My son too was always the disrespectful person who actively chooses anger over happiness. He was happy baby. Happy until age 4 when he first began to display behavior issues. His did not switch over night, though. Still, there was a rather big change in a relatively short time, that being during his first year in elementary school. Especially during the first semester. By six his attitude had changed so completely that I recall exclaiming how it was it that a 6 year old came to believe they knew more than his parents did? He has only worsened since then. While once episodic only, his bad attitude is now constant.
While the initial change predates the panic, the limitations placed upon us during the panic transformed even the slightest issues into insurmountable problems. I miss my wife and son from early 2020. I miss who I was at this same time as well. These three personalities no longer exist.

Difficult times, during good times we sometimes can successfully cover-up cracks that occur with people and situations. The fake pandemic was a catalyst for so many underlying problems that had been previously covered up, financial, social, familial, professional etc. and some were able to get through the discordance but others were casualties of this traumatic event. One thing is certain there really is no going back when the cracks become too large to cover up and disguise, dealing with anger and resentment is soul destroying.
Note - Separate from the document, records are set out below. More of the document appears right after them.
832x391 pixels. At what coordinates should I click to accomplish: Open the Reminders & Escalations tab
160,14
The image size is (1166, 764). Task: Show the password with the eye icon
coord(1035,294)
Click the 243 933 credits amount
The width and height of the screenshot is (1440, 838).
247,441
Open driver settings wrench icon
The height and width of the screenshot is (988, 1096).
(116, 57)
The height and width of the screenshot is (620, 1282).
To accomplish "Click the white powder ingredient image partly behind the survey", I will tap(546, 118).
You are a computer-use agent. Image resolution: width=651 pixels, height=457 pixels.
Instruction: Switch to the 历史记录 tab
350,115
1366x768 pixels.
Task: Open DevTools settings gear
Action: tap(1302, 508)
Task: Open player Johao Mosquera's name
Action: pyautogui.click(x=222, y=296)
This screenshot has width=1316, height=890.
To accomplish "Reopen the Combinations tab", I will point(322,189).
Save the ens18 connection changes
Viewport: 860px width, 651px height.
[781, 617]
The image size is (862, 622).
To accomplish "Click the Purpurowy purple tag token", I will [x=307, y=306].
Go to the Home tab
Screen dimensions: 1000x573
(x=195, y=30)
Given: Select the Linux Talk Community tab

Sometimes forging ahead is the only option and making the best of a bad hand that has been dealt in life.
I wonder if this is not a product of indoctrination. This sounds very much like political correctness gone wild (weaponized compassion). There is nothing wrong with stating a preference, or lack thereof. There is also nothing wrong with relating a notable trait.
I like your "rental car green," probably also known here in the states as "puke green." But there was a time in the seventies when this color was popular. I remember Pintos having that horrible green color.
This sounds like weaponized compassion, which is what happened during Covid. Everything could be looked through the lens of accommodation and compassion. People began to hate their own good taste and sanity and think of it as "privilege."
Weaponized compassion is also something we all have, unless you are a psychopath. Last night I had a conversation with a stroke victim and we both talked about our experiences in the hospital. He was decidedly very angry when he woke up after his stroke in a Possey bed, heavily medicated and not understanding that any attempt to get out of bed would result in a fall.
I discussed how I woke up in ICU, understanding that my leg was gone, not really feeling much pain, as I had some nice neuropathy before my amputation. Many people thought I felt lots of pain, but I didn't. Although I could not, I found, remember the word "amputation", no doubt as my mind was not accepting what had happened.
One of the sad casualties of wokeness is an inability to laugh at ourselves. I tell amputation jokes all the time.